One Nation leader Senator Pauline Hanson, who has been driving family law reform since her election in 2016, said the government’s new measures to secure unpaid child support risked ‘robo-debt’ style raids on wages, more parental conflict and an increase in domestic and family violence.
“I’ve faced this system and all of its horrors,” Senator Hanson said. “I know what it’s like being a single mum with no child support, and I know that ‘robo-debt’ style raids on parents’ wages will only push more parents to the brink. We could very well see more conflict, more unrest, more domestic violence and more suicides as a result of these punitive measures.

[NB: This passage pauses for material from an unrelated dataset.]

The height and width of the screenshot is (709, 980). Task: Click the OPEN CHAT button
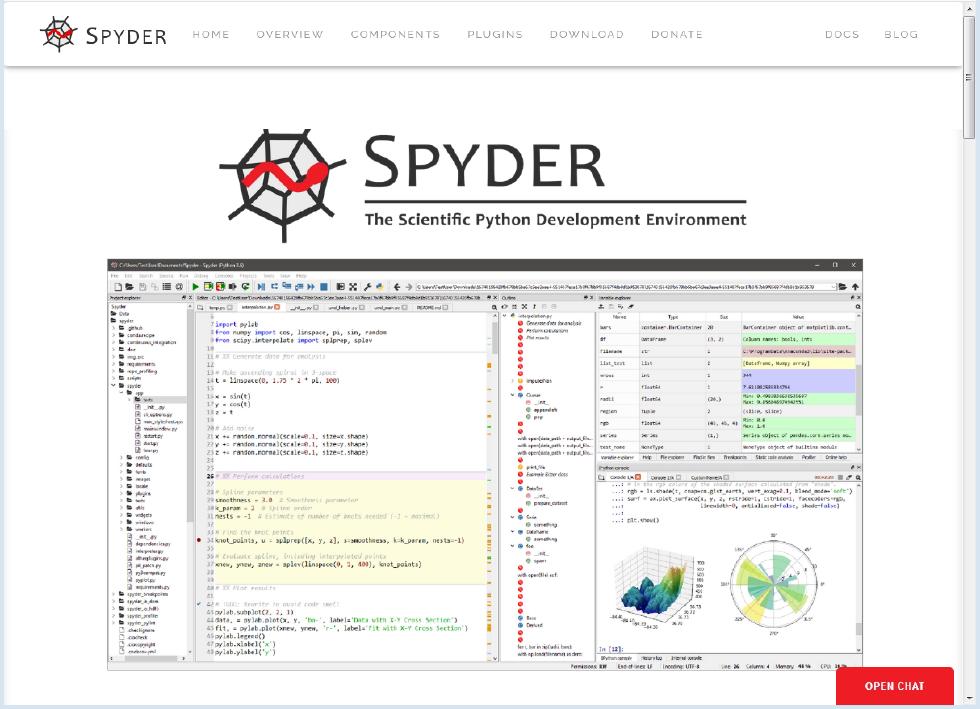tap(893, 686)

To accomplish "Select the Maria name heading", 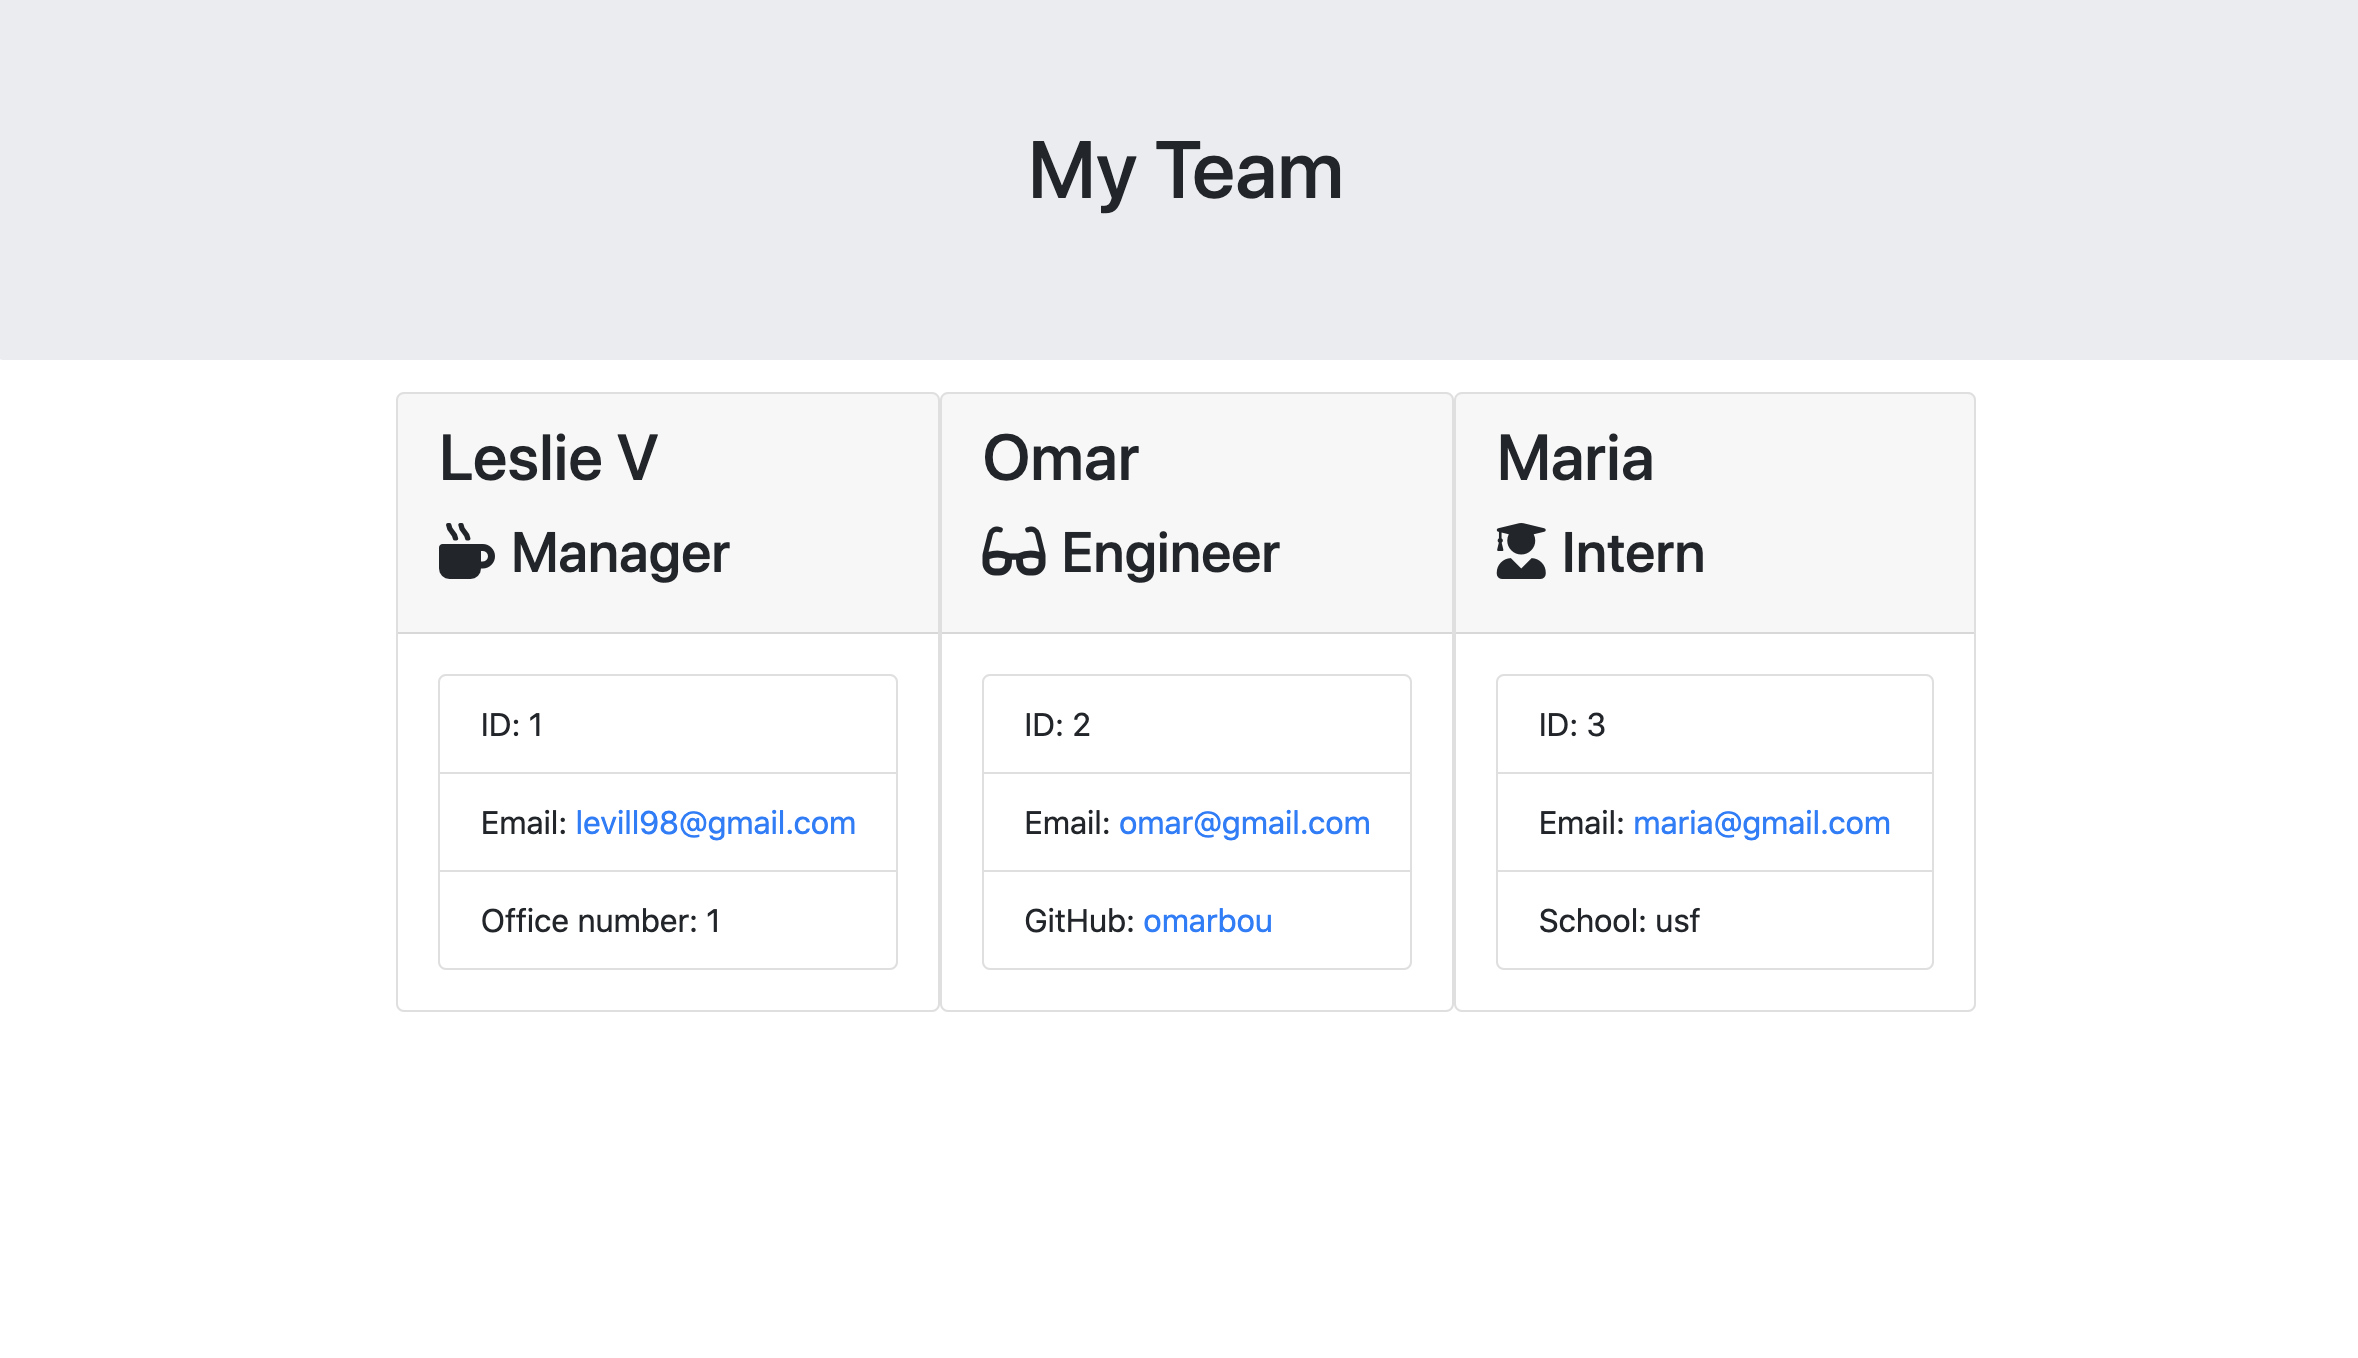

“Even if successful, the government’s tough measures will not even recover 10% of the child support debt pool,” Senator Hanson. “The government is tinkering around the edges of the broken child support system instead of implementing practical reforms to fix it and make it fair.”
Senator Hanson said she had secured a commitment from the Morrison Government to establish a taskforce to examine her recommendations to make the child support system fairer. The recommendations included:
• assessing net rather than gross incomes;
• ensuring payments did not leave parents with an income below $27,000 a year;
• assessing salaries on a 38 hour week;
• basing child support on the number of children at the time of separation and not on additional children to other partners;
• assessing residential costs individually;
• including Family Tax Benefit in assessing incomes;
• not including Workcover, TPI or superannuation payouts in assessable income; and
• having child support payments paid to a separate child support account, with the payee held to account for expenditure by Services Australia.
“One Nation’s recommendations to Parliament’s family law inquiry have already helped our family law courts run more efficiently with less trauma for the families involved,” she said.
“Instead of chasing down a fraction of Australia’s child support debt and only make things worse, the Morrison Government should be prioritising meaningful reform to our broken child support system and implementing practical solutions that will make the system fairer and obviate the need for intrusive measures to recover payments.
“This move by the government is a disaster in the making. The government needs to listen to parents who’ve been through this system, not punish them.”